# Best tank type water closet?



## PaulW (Jul 31, 2008)

Looking for my esteemed colleagues opinions on tank type floor mounted water closets for a high use venue. They currently have Crane 1.6. They are experiencing high trap blockages. I am proposing new flush valve type but wanted to give an alternative tank type. Any suggestions?
Currently what they have:


----------



## Shoot'N'Plumber (Apr 27, 2013)

Probably a pressure assist tank n bowl. Although I haven't heard much about the newer generations since they had they're massive recall.


----------



## joecypress (Jun 16, 2009)

Be careful installing pressure assisted toilets in a back to back installation. We have experienced them siphoning the trap on the oposing toilet. Sewer gas city.


----------



## Redwood (Sep 8, 2008)

Toto Drake II Model # CST454CEFG!


----------



## PaulW (Jul 31, 2008)

I like what I have experienced with the Toto except the price! LOL!!!! 

Paul


----------



## Workhorseplmg (Apr 10, 2013)

Toto toilets cost more but you can't beat the flush.


----------



## Tommy plumber (Feb 19, 2010)

I have had plumbers on PZ extolling the virtues of the Gerber Viper. 

I installed {5} Toto Dartmouth W/C's for a customer and she loved them.


----------



## dclarke (Dec 22, 2012)

I always recommend the drake. Never an issue.


----------



## OpenSights (Mar 23, 2015)

The problem could just be a cracked/deformed trap.... But Crane is junk IMHO. The amount of use shouldn't cause an issue, what goes down and product quality is what matters... and potential vent/drain issues. I have yet to find a stool I really like... just ones I don't like.

I have had luck with some Kohlers. Not the Cimarron though. 

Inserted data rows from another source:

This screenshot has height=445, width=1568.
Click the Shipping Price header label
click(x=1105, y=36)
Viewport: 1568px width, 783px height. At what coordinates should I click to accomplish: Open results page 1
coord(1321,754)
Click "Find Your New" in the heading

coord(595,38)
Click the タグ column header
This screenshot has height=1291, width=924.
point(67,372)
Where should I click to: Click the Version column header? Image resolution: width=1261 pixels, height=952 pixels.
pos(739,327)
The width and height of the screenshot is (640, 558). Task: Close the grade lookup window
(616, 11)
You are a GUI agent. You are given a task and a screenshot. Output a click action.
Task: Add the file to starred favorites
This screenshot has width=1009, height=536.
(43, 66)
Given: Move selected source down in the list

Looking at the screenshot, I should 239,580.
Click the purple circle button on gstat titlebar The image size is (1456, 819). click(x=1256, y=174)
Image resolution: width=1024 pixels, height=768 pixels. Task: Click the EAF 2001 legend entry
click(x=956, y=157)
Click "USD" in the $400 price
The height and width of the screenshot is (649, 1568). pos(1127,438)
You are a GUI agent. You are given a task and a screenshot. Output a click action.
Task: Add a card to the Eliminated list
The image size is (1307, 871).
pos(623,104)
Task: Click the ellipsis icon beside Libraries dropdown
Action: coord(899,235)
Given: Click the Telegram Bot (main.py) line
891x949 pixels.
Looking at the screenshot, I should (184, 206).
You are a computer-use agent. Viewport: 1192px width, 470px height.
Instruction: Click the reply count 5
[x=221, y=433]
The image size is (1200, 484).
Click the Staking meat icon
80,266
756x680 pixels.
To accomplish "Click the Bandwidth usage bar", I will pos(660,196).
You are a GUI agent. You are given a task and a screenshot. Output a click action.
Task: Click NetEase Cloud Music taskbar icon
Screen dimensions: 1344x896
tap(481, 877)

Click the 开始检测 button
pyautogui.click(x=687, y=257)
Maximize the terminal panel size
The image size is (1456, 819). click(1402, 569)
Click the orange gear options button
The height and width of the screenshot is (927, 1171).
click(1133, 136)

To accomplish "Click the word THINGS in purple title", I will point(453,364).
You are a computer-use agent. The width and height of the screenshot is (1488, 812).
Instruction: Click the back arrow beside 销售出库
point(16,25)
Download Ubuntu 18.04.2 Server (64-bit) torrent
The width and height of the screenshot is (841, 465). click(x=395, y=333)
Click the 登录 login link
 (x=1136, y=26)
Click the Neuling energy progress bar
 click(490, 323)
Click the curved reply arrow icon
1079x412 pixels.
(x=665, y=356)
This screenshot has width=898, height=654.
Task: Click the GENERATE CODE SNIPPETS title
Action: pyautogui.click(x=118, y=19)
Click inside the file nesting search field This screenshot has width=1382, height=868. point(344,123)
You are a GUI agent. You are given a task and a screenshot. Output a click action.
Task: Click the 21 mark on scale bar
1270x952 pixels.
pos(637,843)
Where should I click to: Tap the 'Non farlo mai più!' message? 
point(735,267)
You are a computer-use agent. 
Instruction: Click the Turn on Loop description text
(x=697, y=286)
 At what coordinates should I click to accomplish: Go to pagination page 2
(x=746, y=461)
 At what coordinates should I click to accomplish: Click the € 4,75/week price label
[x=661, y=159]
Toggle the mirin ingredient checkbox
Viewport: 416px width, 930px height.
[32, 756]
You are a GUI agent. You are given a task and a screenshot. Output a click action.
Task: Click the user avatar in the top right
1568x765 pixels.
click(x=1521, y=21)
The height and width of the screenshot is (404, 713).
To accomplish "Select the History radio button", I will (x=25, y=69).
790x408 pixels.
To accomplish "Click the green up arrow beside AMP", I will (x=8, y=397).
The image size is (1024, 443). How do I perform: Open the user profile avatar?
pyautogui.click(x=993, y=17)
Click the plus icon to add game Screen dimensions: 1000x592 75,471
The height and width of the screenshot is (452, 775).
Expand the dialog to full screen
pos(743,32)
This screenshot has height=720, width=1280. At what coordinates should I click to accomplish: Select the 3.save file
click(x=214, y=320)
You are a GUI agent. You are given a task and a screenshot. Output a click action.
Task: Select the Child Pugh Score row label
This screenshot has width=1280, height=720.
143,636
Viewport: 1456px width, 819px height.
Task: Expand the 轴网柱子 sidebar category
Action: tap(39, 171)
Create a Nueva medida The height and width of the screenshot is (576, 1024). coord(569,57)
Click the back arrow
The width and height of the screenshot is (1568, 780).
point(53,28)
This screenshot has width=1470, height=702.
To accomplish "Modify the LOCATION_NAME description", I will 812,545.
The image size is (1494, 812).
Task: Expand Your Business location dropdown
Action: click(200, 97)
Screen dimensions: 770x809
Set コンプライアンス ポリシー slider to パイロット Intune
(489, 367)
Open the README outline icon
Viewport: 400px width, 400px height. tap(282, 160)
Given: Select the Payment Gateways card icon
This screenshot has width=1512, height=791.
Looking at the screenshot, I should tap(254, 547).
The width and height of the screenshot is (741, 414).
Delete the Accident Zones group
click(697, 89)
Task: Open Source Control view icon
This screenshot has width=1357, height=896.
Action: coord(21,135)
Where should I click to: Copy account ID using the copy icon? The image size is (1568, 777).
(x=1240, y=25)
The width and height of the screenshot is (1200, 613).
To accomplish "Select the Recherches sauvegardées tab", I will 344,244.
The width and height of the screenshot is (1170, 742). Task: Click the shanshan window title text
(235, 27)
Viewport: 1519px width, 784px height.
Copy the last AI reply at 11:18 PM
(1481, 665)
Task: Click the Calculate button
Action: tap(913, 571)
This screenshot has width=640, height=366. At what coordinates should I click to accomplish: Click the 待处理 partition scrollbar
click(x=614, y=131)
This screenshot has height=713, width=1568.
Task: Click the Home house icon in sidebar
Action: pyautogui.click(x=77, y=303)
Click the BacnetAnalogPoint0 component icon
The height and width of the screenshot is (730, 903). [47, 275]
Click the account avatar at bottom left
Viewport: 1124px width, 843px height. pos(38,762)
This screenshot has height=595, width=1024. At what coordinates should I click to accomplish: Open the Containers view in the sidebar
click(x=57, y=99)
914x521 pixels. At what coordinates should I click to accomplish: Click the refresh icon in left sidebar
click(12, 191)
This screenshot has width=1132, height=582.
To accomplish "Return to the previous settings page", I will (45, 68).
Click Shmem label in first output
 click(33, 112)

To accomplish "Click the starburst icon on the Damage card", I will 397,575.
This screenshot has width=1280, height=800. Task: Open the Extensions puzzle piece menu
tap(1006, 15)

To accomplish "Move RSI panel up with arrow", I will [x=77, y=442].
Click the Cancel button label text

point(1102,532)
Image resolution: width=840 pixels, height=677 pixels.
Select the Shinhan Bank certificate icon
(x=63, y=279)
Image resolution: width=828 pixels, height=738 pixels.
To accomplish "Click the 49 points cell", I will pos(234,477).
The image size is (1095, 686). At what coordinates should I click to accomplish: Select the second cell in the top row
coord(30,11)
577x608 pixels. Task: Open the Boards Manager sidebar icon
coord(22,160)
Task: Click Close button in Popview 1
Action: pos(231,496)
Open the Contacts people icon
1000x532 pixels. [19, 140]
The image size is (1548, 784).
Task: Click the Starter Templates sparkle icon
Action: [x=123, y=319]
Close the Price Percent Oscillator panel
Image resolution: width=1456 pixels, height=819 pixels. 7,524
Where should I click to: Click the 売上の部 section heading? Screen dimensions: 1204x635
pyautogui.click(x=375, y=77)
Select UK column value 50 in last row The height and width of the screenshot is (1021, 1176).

Interesting advice on a BTB powerflush! Makes sense, haven't come across that issue before. I'll have to remember that.


----------



## chonkie (Jul 31, 2014)

Penncrafter ... just kidding, but yeah, i installed some HO provided ones, and yes they sucked.


----------



## dhal22 (Jul 30, 2010)

Toto. Drake. No more to be said.


----------



## dhal22 (Jul 30, 2010)

PaulW said:


> I like what I have experienced with the Toto except the price! LOL!!!!
> 
> Paul


You get what you pay for.


----------



## piedpiper (Mar 28, 2011)

anyone try the wolverine brass toilet?


----------



## HSI (Jun 3, 2011)

Wolverine carries a comfort height round front closet. I have installed five in the last couple years with no complaints. They seem to flush just fine.


----------



## paultheplumber1 (May 1, 2014)

I use the vipers and have had no trouble, and there a good price for a basic stock line toilet. I used Toto for a while but way to many were showing up damaged in the box. Not sure if it was my supplier or factory.


----------



## OpenSights (Mar 23, 2015)

I installed a Gerber Monday. Not sure what model, but it was a 14" rough, std height round front, 3" trap. I liked the quality and how it flushed. I'm going to start using them and see how it goes. I can't stand how the Kholer cimerrons flush... bugs the snot out of me. For a bit I was installing ProFlo's in rentals, but they switched manufactures and IMHO, are junk now.


----------